— Start of Reading text —

Tuesday, August 13, 2013


E is for ...
There are literally hundreds of varieties of EUCALYPTUS trees and sometimes it feels like they are all located in San Diego County.

We probably all know that the leaves of this tree are the food of choice for Koala Bears but that's not why they can be found around here.  They are native to Australia, where they are sometimes called gum trees -- not to be confused with chewing gum, but were imported here to San Diego County because many varieties grow extremely tall and straight trunks.  Some bright people thought that they would be ideal for making railroad ties.  Unfortunately they were wrong. When they dry out, they split and crack too easily to be used for that purpose.  Unfortunately too, they are full of oil and in our fire season they are a real danger.  I have actually seen them explode into hundred foot flaming torches.  Scary!  Even so, the oil is used in soap and candles and even ointments.  It can have a pungent menthol smell.

However there is one variety that to me is both intriguing and beautiful. The Rainbow Eucalyptus looks like this:

I've looked at a number of these on the web and they can't all be photo shopped -- can they?  Anyway I have never seen one as bright as this but the ones in our park are definitely multi-colored, only the colors are rather more attractively, a pastel shade.

The other thing I like about them is that they shed large strips of bark.  I probably wouldn't like that factor if they were in my yard because they do make quite a mess.  Even so the bark looks like it would be an interesting media to draw or paint on.  I haven't tried that yet.  Maybe you know someone who has.

When they have shed all their bark the trunks are a very pretty, smooth, pale yellowish pink.

Even since I was a child, I have had a very keen interest in trees, shrubs, flowers, birds and animals -- sorry not too much in reptiles and insects -- and now in my retirement and new home, I have the opportunity to spend more time following this interest. English literature is my field, but my English teachers always scorned Enid Blyton, (a very popular British children's writer) yet it was she who sparked my interest in nature through her book "Enid Blyton's Nature Lover's Diary". So since this is E week I guess I can include Enid Blyton as one of my E's.

Incidentally, I have written a full length children's adventure story, based on my beautiful village of Flamborough, and written in a style quite similar to Enid Blyton's. A major publisher held it for a full year before returning it to me personally, by of one of their editors. Their top man said it was too British, too much like Enid Blyton! I should have resubmitted it but by that time I was snowed under with teaching full time and two teenage boys. Now I figure the only thing that sells for children today is science fiction or fantasy, so there it languishes in one of my manuscript drawers. Sad!

— End of Reading text —
— Start of Given information —

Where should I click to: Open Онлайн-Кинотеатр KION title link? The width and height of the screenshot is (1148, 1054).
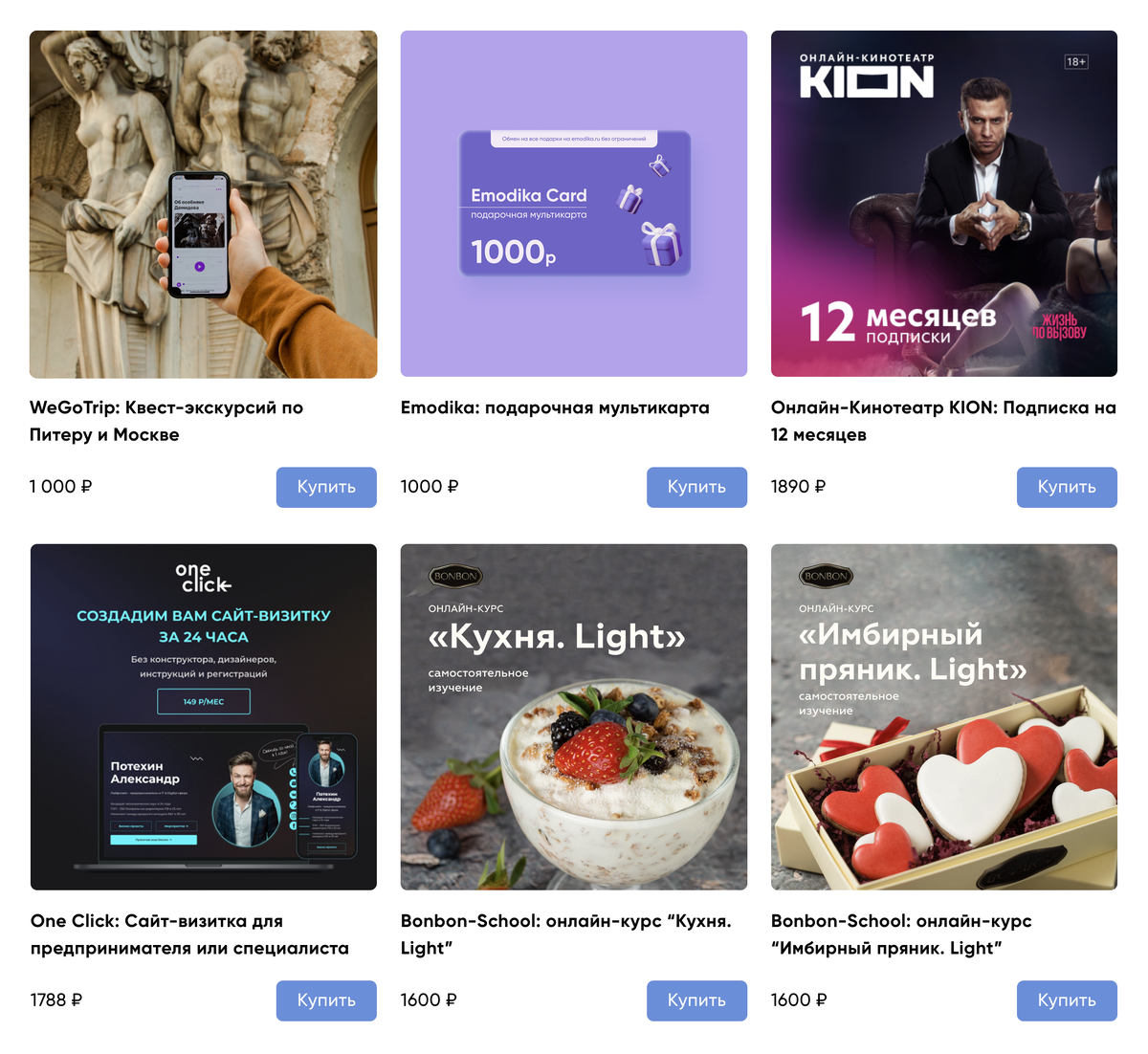943,421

— End of Given information —

* Written problem: Resume the blog post about eucalyptus trees and Enid Blyton, starting right after its final sentence.

* Output below:
This is my submission for ABC WEDNESDAY round 13, letter E.  ENTHUSIASTIC support for Mrs. Nesbitt and Roger Owen Green for their ENDURING work on this EXCELLENT and EDUCATIONAL project.  Please go visit the ABC Wednesday HERE to see all the other contributions.


Nanka said...

Always loved Enid Blyton and her style and language too!! It is the publishers loss Chris and if he said too much like Enid Blyton take it as a compliment!! Personally I grew up on Enid Blyton books and don't really care for science fiction or fantasy!!

"My Post Is Here"

Roger Owen Green said...

Send out your mss again!

Interesting stuff. You point out the unfortunate danger of introducing non-native species to an ENVIRONMENT.

ROG, ABC Wednesday team

Carver said...

Great shots and an interesting post. Carver, ABC Wed. Team

Janet said...

What a beautiful tree. I love the smell of eucalyptus leaves.

photowannabe said...

The rainbow tree is pretty. I haven't seen them quite that vivid though.
I really dislike how messy they are. We had them around our last house and were constantly cleaning up after them.
Chris..go for it and try to get published again. It's a new batch of kids. You never know.

Wanda said...

Since photo shop is hard to know what is real and not. But love the rainbow colors.

Ann said...

The rainbow tree is so striking--can't believe how pretty bark can be. So interesting.

Leslie: said...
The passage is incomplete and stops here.